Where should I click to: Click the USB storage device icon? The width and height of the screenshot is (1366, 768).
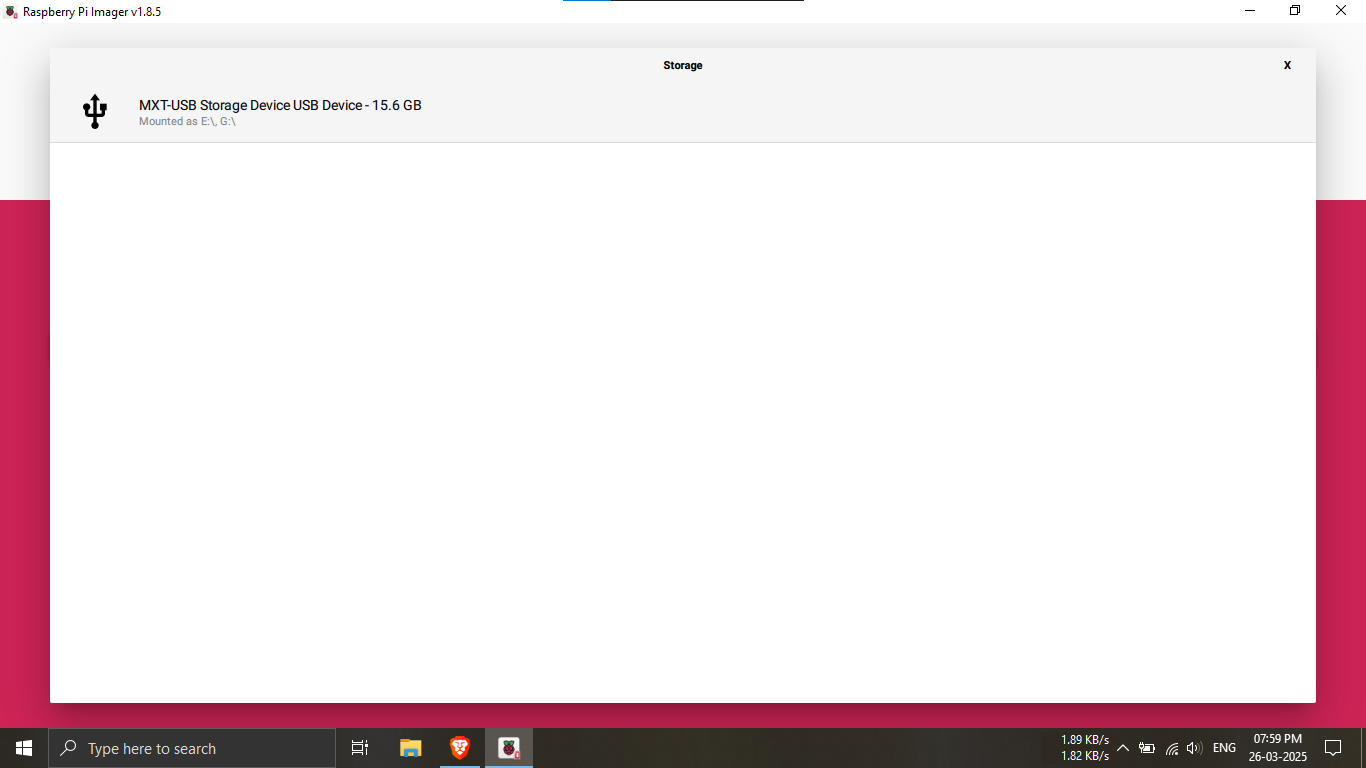(95, 110)
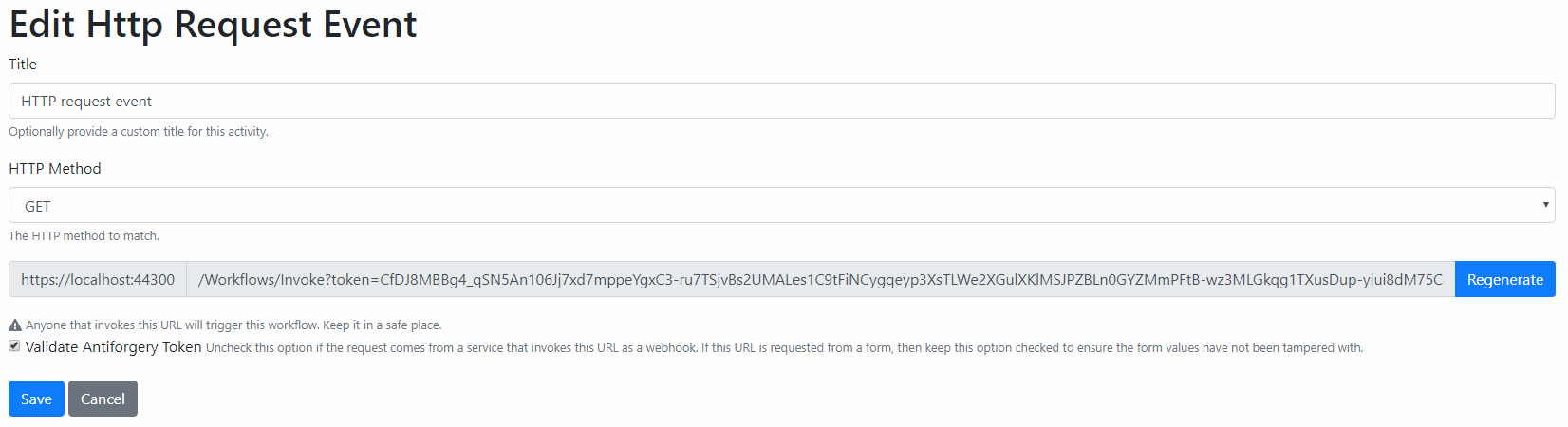Toggle the Validate Antiforgery Token checkbox
The image size is (1568, 427).
tap(14, 346)
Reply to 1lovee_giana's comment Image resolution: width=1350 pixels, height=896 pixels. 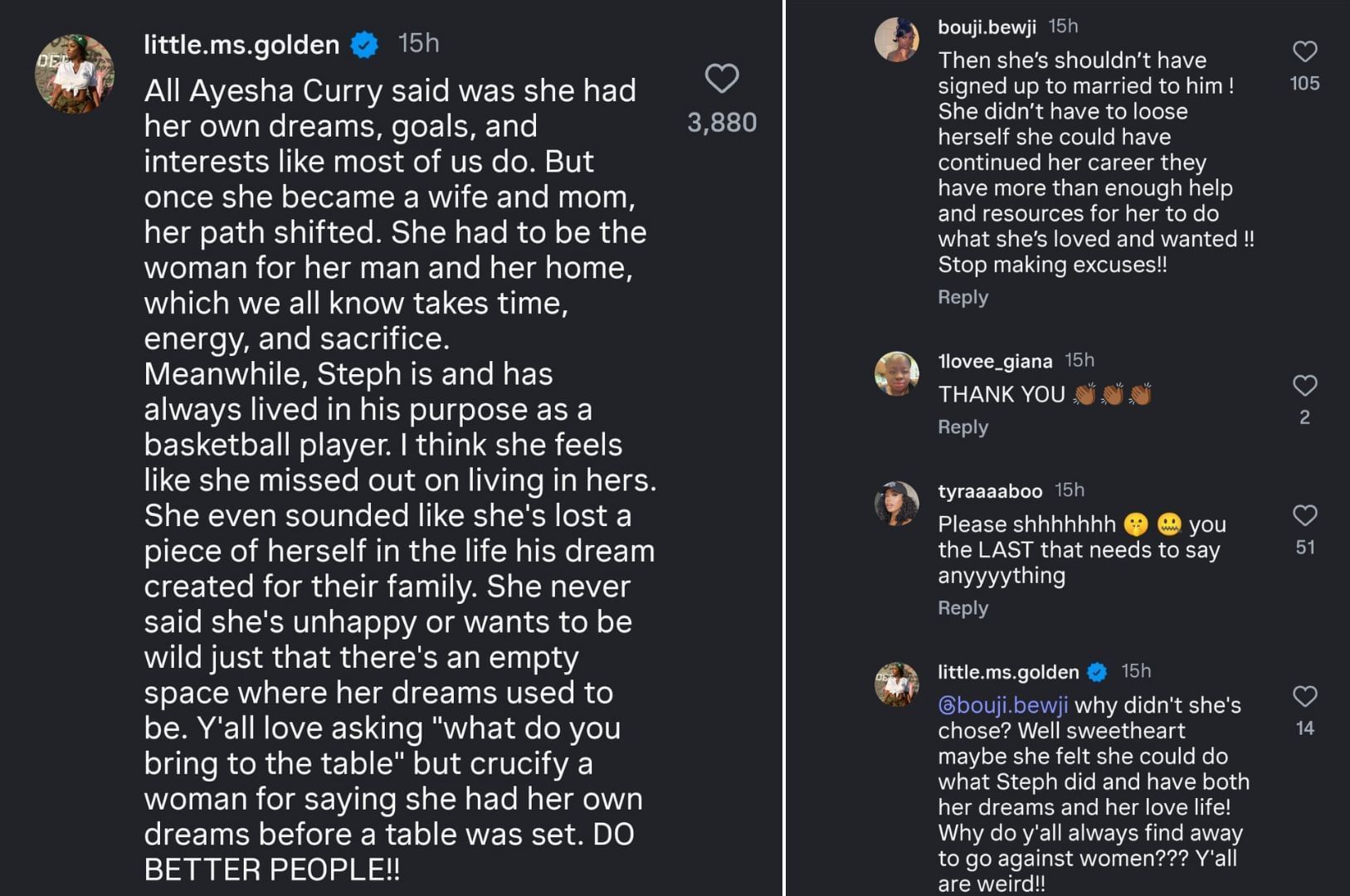tap(963, 427)

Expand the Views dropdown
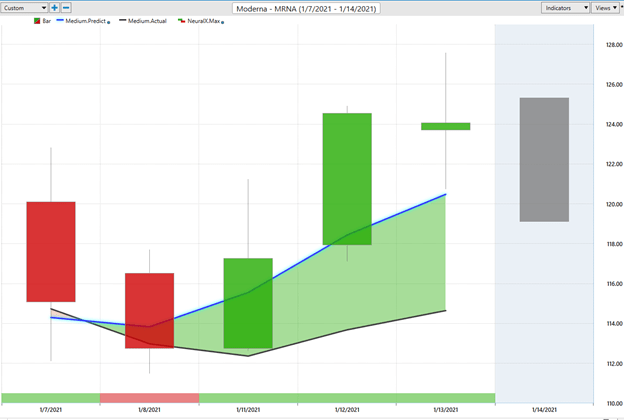606,7
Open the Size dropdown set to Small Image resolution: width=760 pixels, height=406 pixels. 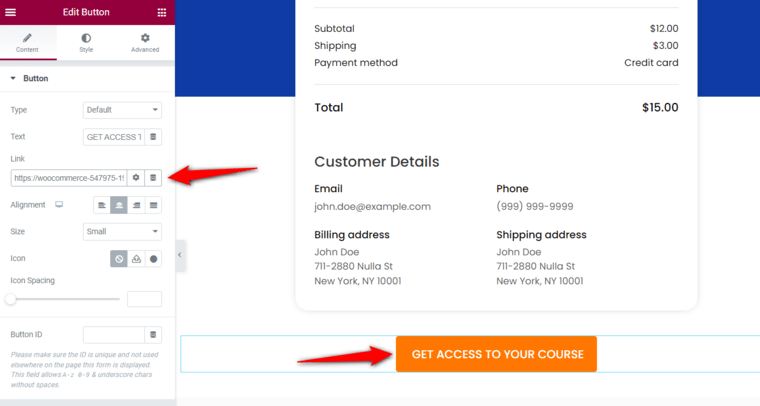click(122, 232)
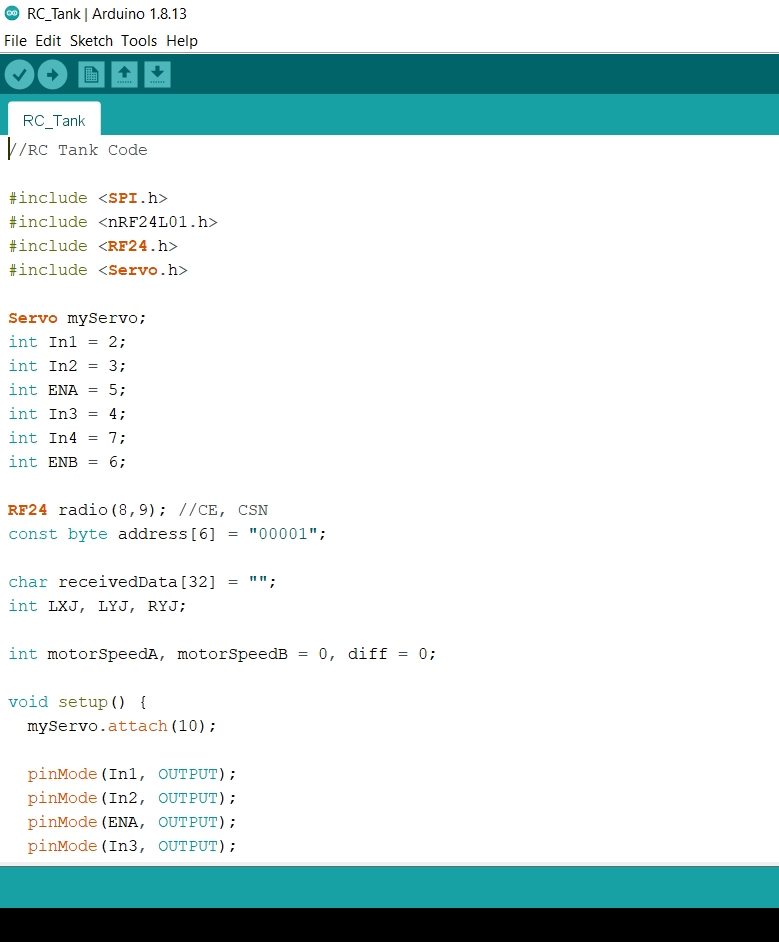Click the //RC Tank Code comment line
The image size is (779, 942).
coord(78,150)
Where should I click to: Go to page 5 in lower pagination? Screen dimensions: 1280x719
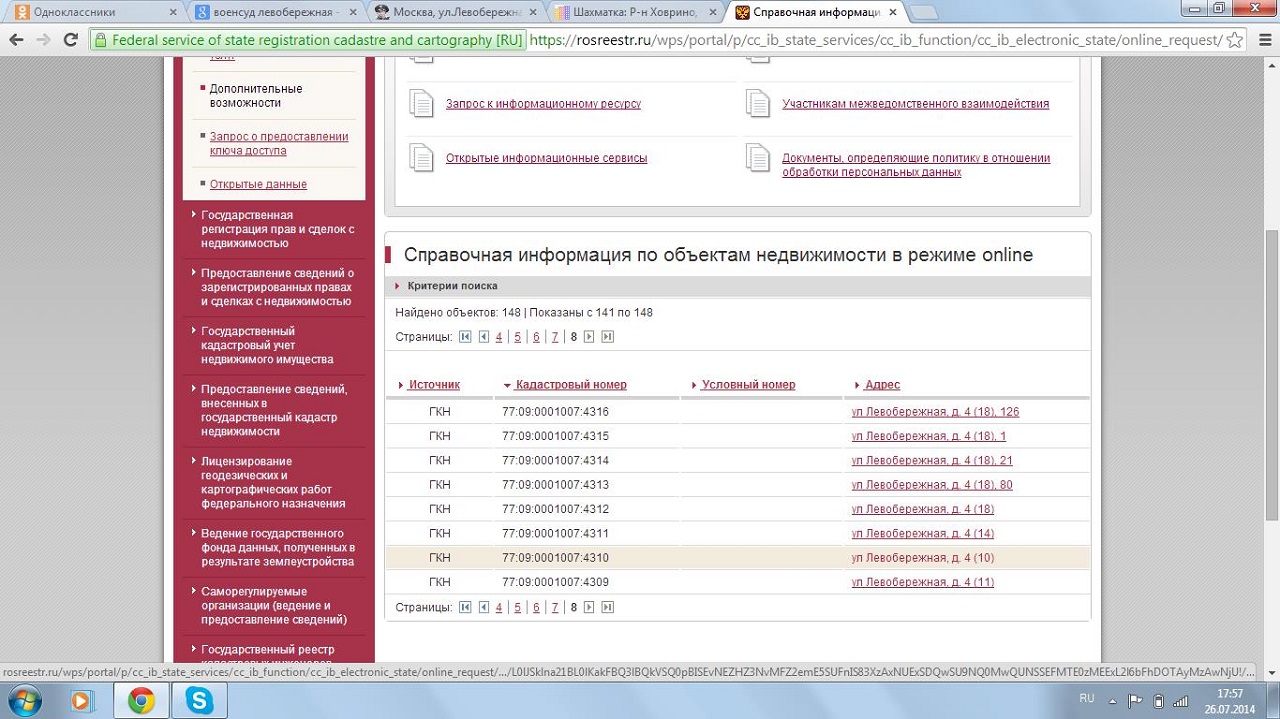click(x=517, y=607)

* [What you need to do] The output must match, line for line, the span from the line containing "Where should I click to: Go" through the end of the data, with the pictures removed.

* [Your response]
Where should I click to: Go to page 5 in lower pagination? Screen dimensions: 1280x719
click(x=517, y=607)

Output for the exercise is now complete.